**Exercises**
• 1. Answer these questions from the repository description below:
(a) What does the abbreviation LogME stand for?
(b) In what percentage of the setups does LogME positively correlate with final LM performance?
(c) At what address was the conference proceedings volume published?
• 2. Decide whether each statement agrees with the repository description below. Answer yes or no, and quote the words that settle it.
(a) The study ranks language models on 10 NLP tasks.
(b) The LogME measure was adopted from speech processing.
(c) A pre-trained model with a low LogME value is likely to transfer well.

**Selected extract**
>>>
Evidence > Intuition

Code for Evidence > Intuition: Transferability Estimation for Encoder Selection.

Elisa Bassignana, Max Müller-Eberstein, Mike Zhang, Barbara Plank

In Proceedings of the Conference on Empirical Methods in Natural Language Processing, EMNLP 2022

This repository contains implementations to compute and evaluate the Logarithm of Maximum Evidence (LogME) on a wide variety of Natural Language Processing (NLP) tasks. It can be used to assess pre-trained models for transfer learning, where a pre-trained model with a high LogME value is likely to have good transfer performance (You et al., 2021).

Citation

@inproceedings{bassignana-etal-2022-evidence,
    title = "Evidence {\textgreater} Intuition: Transferability Estimation for Encoder Selection",
    author = {Bassignana, Elisa  and
      M{\"u}ller-Eberstein, Max  and
      Zhang, Mike  and
      Plank, Barbara},
    booktitle = "Proceedings of the 2022 Conference on Empirical Methods in Natural Language Processing",
    month = dec,
    year = "2022",
    address = "Abu Dhabi, United Arab Emirates",
    publisher = "Association for Computational Linguistics",
    url = "https://aclanthology.org/2022.emnlp-main.283",
    pages = "4218--4227",
    abstract = "With the increase in availability of large pre-trained language models (LMs) in Natural Language Processing (NLP), it becomes critical to assess their fit for a specific target task a priori{---}as fine-tuning the entire space of available LMs is computationally prohibitive and unsustainable. However, encoder transferability estimation has received little to no attention in NLP. In this paper, we propose to generate quantitative evidence to predict which LM, out of a pool of models, will perform best on a target task without having to fine-tune all candidates. We provide a comprehensive study on LM ranking for 10 NLP tasks spanning the two fundamental problem types of classification and structured prediction. We adopt the state-of-the-art Logarithm of Maximum Evidence (LogME) measure from Computer Vision (CV) and find that it positively correlates with final LM performance in 94{\%} of the setups.In the first study of its kind, we further compare transferability measures with the de facto standard of human practitioner ranking, finding that evidence from quantitative metrics is more robust than pure intuition and can help identify unexpected LM candidates.",
}

Project Structure

project
├── resources (run setup.sh and add data)
<<<
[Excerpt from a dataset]
>>>
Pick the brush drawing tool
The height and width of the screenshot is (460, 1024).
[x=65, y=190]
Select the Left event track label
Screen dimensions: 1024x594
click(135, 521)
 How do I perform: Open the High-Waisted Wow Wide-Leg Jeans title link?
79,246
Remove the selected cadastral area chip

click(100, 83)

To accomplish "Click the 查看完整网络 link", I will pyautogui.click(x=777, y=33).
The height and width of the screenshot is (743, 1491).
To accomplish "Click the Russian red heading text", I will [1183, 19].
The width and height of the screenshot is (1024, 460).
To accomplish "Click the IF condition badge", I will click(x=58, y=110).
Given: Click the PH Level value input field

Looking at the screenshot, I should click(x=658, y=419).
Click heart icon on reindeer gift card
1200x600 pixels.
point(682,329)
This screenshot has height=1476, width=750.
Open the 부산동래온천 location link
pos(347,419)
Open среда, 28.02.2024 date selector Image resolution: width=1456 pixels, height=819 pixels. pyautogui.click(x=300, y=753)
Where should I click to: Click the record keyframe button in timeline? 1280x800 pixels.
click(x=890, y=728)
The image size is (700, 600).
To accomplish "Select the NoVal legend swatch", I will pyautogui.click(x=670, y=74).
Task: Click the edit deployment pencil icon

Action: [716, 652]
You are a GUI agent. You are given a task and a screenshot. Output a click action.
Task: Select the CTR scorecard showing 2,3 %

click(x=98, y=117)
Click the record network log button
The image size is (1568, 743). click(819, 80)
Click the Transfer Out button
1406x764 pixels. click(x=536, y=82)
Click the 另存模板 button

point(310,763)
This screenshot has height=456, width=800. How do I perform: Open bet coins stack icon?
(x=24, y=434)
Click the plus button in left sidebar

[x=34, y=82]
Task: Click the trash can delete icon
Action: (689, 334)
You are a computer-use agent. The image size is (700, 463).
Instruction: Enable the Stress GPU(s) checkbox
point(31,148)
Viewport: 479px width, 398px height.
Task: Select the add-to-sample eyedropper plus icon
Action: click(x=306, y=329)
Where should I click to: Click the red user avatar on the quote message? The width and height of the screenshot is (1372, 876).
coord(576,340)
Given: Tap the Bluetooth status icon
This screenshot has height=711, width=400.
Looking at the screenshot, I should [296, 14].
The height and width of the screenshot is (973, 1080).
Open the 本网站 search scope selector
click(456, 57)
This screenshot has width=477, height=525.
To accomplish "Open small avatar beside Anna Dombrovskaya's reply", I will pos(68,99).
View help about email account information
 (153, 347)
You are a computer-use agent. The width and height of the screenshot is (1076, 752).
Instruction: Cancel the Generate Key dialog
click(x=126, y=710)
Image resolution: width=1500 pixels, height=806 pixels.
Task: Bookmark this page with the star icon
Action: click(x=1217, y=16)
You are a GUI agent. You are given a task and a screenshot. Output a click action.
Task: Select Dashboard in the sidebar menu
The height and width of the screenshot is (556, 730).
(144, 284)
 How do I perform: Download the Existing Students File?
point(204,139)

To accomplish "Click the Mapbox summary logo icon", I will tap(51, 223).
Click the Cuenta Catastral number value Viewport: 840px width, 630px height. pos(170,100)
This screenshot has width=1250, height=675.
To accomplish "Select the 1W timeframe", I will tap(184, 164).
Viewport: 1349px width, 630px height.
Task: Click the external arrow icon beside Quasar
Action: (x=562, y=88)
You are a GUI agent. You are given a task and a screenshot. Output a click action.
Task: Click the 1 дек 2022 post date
<<<
**Answers for this exercise**
• 1.
(a) Logarithm of Maximum Evidence
(b) 94%
(c) Abu Dhabi, United Arab Emirates

• 2.
(a) Yes: "We provide a comprehensive study on LM ranking for 10 NLP tasks"
(b) No: "the state-of-the-art Logarithm of Maximum Evidence (LogME) measure from Computer Vision (CV)"
(c) No: "a pre-trained model with a high LogME value is likely to have good transfer performance"